The five companies have formally admitted that their actions constituted a breach of competition law. They have therefore agreed to pay the following fines that reflect a number of factors including the companies’ size and financial position, and their role in the cartel behaviour:
- Fourfront has agreed to pay £4,143,304
- Loop has agreed to pay £1,090,816
- Coriolis has agreed to pay £7,735
- ThirdWay has agreed to pay £1,780,703
- Oakley has agreed to pay £58,558
Andrea Coscelli, the CMA’s chief executive, said: “The CMA is concerned it is seeing a lot of evidence of anti-competitive conduct in the construction industry, and we have already taken a number of cases in this sector. Today’s fines reinforce the message that the CMA will not tolerate competition law being broken.
“As shown by the total of £7m in fines agreed today, we will not turn a blind eye to illegal behaviour and we will impose penalties where we find laws have been broken. This can include seeking disqualification of company directors.”
Any business found to have infringed the Competition Act 1998 can be fined up to 10% of its annual worldwide group turnover, and directors of the companies concerned can be banned from holding directorships for up to 15 years.

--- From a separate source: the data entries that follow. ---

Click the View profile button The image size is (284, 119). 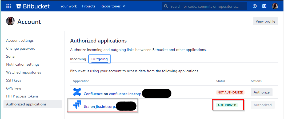(265, 21)
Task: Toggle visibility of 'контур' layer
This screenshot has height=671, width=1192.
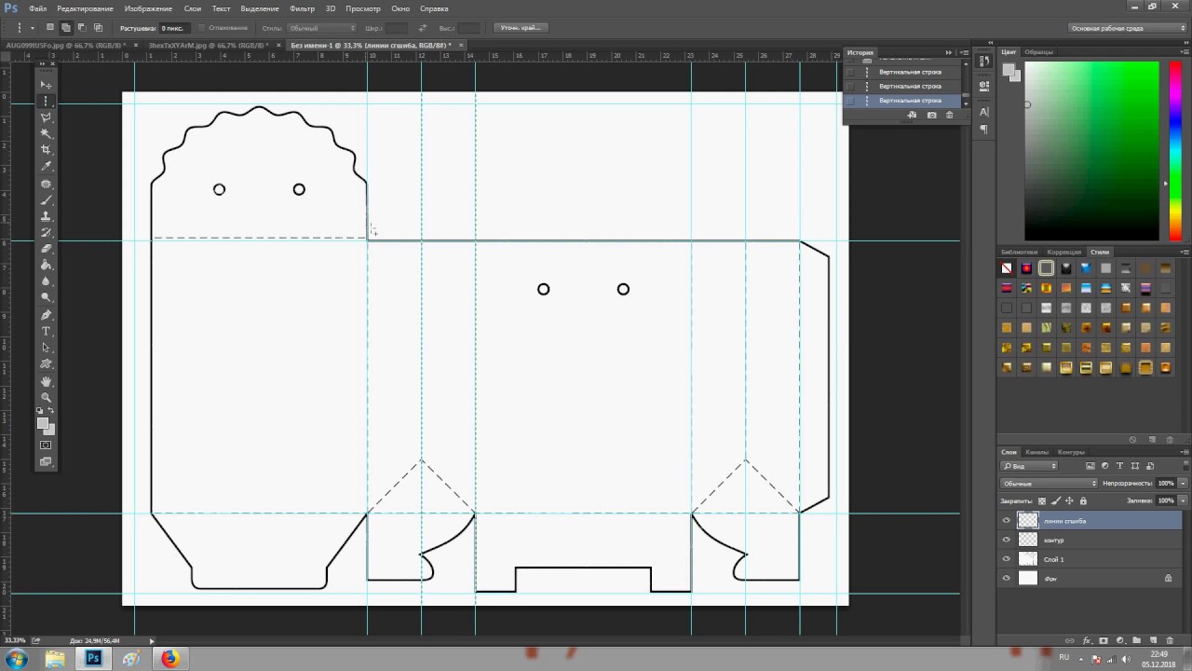Action: coord(1006,541)
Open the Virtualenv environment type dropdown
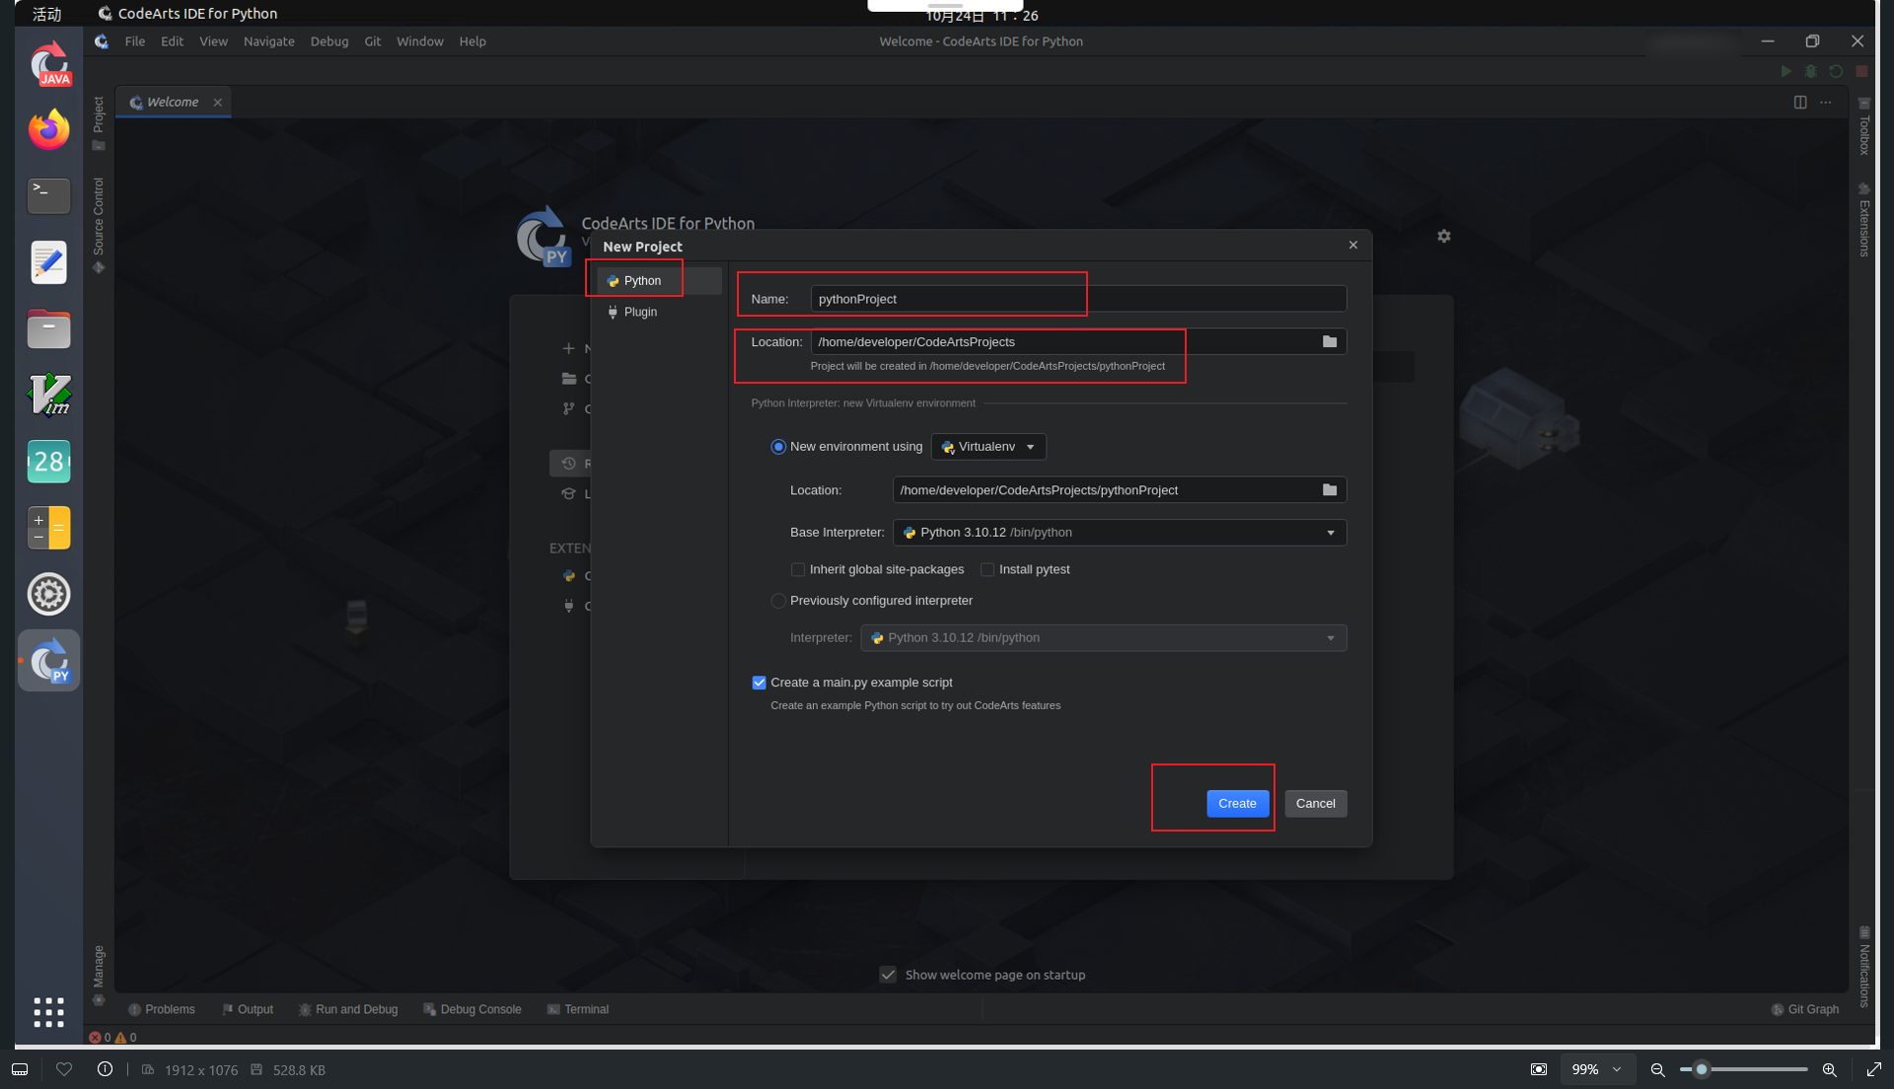The height and width of the screenshot is (1089, 1894). 988,447
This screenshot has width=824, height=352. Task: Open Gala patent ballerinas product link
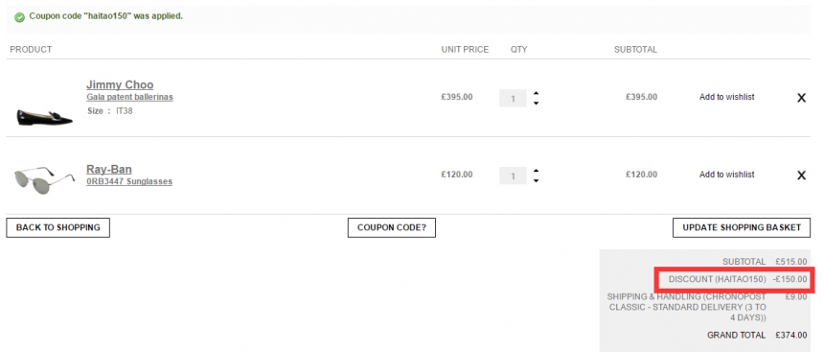129,97
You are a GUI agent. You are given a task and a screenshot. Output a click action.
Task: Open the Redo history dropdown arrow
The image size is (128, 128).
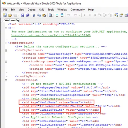pos(79,15)
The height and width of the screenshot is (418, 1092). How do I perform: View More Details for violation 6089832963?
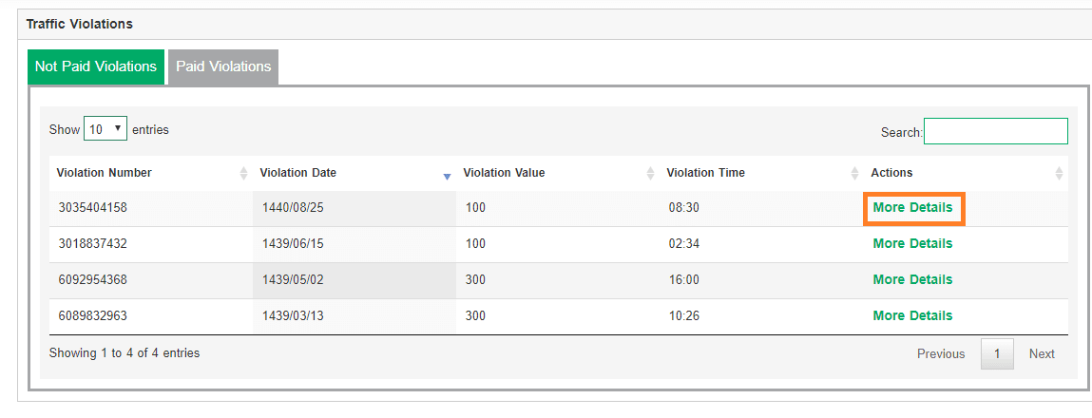click(x=912, y=315)
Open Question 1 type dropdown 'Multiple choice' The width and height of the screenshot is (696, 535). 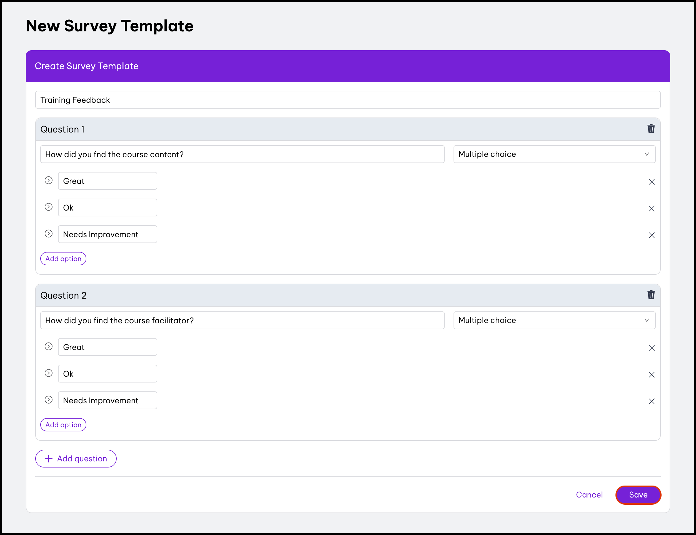click(x=554, y=154)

The CMA runs a Leniency Programme to encourage businesses and individuals to come forward with information about their involvement in a cartel. Businesses which come forward and cooperate with the CMA may be granted immunity from penalties or a significant reduction.
In this case, JLL brought information about the conduct to the CMA’s attention and, in accordance with the CMA’s Leniency Programme, will therefore not receive a fine. Under the Leniency Programme, Loop will receive a 25% discount to its fine for coming forward with information about its participation in the cartel behaviour, and cooperating with the CMA.